P3-340: PLA2 enzyme: New target for memantine action

Abstract

Memantine, an aminodamantane and uncompetitive NMDA receptor antagonist, which has been employed as a neuroprotective agent for the treatment of several dementias, particularly Alzheimer's disease. The NMDA receptor activation is required for induction of neural plasticity and memory formation. However the dysfunctional overactivation of NMDA receptors may lead to disturbances of plasticity. Unlike other Alzheimer's drugs, memantine blocks NMDAR channels in a dose, time and voltage-dependent manner.

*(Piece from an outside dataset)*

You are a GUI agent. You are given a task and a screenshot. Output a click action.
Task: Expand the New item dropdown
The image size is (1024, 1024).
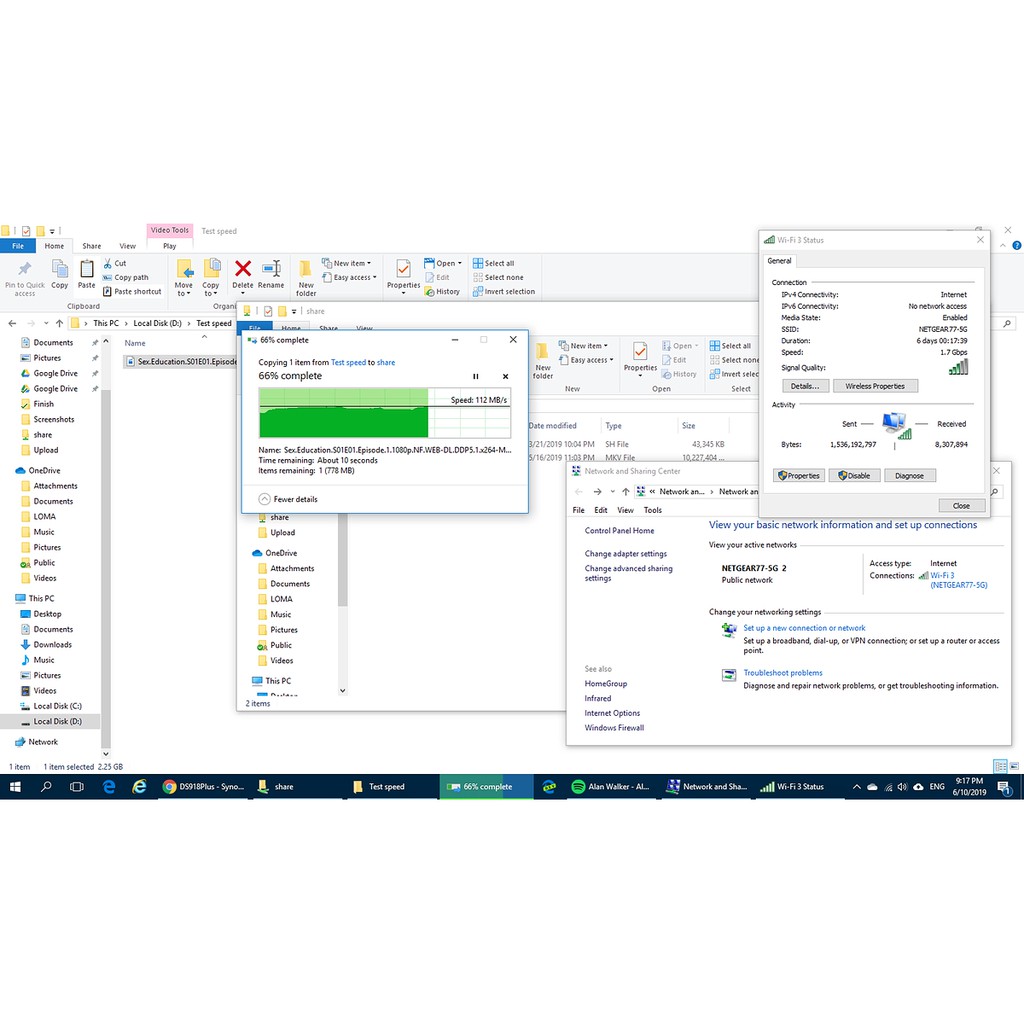click(348, 264)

Additionally, previous results of our group evidenced a correlation of PLA2 inhibition activity and the severity of clinical aspects of Alzheimer's disease. Besides, in rat, the activity of PLA2 is required for memory retrieval and the inhibition of this activity in hippocampus was reported to impair memory acquisition. In mammalians, this important gene family is composed of >30 genes distributed in throughout the genome in almost every chromosome. These genes code for a large number of proteins that can be divided into five main enzymatic subgroups. After screening for PLA2 genes expressed in the brain, using in silico databases, we investigated if these genes were modulated by memantine. For this, three groups of Wistar rats (n=10 animals/group) was established. The two groups of treatment received memantine orally (by gavage) in two doses (10mg/kg/day and 20mg/kg/day) for a period of 30 days. After treatment the animals were sacrificed and samples of hippocampus and frontal cortex were used for quantification of PlA2 genes (by qRT-PCR) and enzymatic PLA2 subgroups activities (by radioenzymatic assay). The expression of specific PlA2 genes was significantly increased, which correlated with an increased of enzymatic activity of the investigated PLA2 subgroups. Our data does not prove that memantine has a direct effect over PLA2, however, we could demonstrate that PLA2 enzyme is activated after treatment with this drug. This information may be relevant to clarify its mechanism of action on both aspects: neuroprotection and reverse deficits in learning/memory.